━━━━━ AVAILABLE DATA

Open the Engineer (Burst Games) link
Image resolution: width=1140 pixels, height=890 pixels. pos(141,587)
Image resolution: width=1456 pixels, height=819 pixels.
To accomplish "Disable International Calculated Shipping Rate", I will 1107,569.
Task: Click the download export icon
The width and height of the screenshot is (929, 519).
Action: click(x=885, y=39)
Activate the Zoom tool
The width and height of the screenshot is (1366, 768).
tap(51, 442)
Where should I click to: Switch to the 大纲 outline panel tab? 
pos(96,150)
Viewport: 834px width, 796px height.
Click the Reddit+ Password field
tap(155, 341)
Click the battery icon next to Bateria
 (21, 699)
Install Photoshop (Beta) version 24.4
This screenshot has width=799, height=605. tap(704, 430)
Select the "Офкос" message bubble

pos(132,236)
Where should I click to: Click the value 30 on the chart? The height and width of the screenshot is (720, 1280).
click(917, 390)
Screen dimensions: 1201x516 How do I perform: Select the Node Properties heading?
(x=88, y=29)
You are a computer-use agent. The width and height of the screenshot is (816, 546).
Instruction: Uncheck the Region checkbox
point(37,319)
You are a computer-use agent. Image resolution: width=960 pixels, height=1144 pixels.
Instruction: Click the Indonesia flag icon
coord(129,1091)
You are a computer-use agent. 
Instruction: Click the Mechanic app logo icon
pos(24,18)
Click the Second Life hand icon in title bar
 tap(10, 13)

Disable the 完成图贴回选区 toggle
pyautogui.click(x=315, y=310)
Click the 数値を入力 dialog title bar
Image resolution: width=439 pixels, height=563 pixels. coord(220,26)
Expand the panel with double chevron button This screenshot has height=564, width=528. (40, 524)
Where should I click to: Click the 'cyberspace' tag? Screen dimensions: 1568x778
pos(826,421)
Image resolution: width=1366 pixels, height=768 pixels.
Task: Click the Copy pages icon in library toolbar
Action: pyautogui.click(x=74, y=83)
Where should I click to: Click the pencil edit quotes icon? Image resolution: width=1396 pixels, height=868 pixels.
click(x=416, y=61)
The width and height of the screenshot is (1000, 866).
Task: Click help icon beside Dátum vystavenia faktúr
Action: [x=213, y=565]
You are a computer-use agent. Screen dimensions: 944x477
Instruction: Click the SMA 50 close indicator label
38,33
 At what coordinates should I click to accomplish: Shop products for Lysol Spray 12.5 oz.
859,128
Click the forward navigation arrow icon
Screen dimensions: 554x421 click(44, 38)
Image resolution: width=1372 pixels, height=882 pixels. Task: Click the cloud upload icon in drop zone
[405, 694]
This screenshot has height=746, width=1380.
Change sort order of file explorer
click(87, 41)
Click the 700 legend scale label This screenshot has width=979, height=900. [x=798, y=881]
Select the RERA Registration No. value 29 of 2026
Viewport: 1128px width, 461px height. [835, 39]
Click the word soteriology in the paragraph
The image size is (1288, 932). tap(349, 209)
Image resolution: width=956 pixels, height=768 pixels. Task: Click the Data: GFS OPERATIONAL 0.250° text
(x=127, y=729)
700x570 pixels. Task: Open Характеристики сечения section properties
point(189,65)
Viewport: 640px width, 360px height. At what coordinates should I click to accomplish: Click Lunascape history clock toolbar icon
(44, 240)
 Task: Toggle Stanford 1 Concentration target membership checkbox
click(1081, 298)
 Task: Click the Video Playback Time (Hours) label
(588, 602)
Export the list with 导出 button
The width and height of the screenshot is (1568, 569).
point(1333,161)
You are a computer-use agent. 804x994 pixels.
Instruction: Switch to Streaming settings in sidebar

━━━━━━━━━━

PROBLEM REQUIREMENTS → Please find how many lines of the entries above include the string "agent", giving the number and nothing else.

WRITTEN ANSWER → 5